SUPPLIED MATERIAL section start
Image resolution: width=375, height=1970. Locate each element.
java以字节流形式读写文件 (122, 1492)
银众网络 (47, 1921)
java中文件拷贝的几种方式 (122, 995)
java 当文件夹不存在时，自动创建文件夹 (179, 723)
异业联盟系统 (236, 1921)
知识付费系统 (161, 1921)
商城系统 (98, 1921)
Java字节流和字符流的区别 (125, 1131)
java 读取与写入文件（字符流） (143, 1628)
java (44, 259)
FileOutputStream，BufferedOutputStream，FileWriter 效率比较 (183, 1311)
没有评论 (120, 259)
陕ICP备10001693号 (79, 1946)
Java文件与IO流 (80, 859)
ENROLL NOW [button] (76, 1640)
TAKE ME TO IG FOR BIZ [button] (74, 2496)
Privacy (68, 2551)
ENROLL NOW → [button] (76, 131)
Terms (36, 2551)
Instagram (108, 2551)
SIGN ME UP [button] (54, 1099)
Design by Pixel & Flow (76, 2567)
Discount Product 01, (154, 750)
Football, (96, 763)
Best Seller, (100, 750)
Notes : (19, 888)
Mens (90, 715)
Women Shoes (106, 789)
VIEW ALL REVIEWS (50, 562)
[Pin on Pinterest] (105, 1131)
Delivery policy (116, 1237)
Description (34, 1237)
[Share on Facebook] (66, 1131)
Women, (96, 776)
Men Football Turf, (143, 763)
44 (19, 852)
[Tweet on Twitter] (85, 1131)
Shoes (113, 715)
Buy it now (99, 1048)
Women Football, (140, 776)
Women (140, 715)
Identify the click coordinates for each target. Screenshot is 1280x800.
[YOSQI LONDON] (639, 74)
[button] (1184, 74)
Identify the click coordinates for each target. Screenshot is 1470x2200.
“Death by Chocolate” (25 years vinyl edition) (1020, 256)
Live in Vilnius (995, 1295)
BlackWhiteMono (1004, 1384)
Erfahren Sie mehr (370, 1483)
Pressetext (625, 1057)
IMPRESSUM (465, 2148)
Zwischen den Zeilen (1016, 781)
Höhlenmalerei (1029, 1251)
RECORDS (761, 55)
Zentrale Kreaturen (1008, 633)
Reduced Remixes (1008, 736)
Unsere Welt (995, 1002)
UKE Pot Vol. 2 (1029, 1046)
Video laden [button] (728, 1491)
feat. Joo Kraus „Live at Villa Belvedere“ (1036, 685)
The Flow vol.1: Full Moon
SUPPLIED MATERIAL section end
ACTIVITY: From the line containing "Live in Vilnius (995, 1295)" to the last line above, repeat every line exactly and nothing else.

COMPLETED EXERCISE:
Live in Vilnius (995, 1295)
BlackWhiteMono (1004, 1384)
Erfahren Sie mehr (370, 1483)
Pressetext (625, 1057)
IMPRESSUM (465, 2148)
Zwischen den Zeilen (1016, 781)
Höhlenmalerei (1029, 1251)
RECORDS (761, 55)
Zentrale Kreaturen (1008, 633)
Reduced Remixes (1008, 736)
Unsere Welt (995, 1002)
UKE Pot Vol. 2 (1029, 1046)
Video laden [button] (728, 1491)
feat. Joo Kraus „Live at Villa Belvedere“ (1036, 685)
The Flow vol.1: Full Moon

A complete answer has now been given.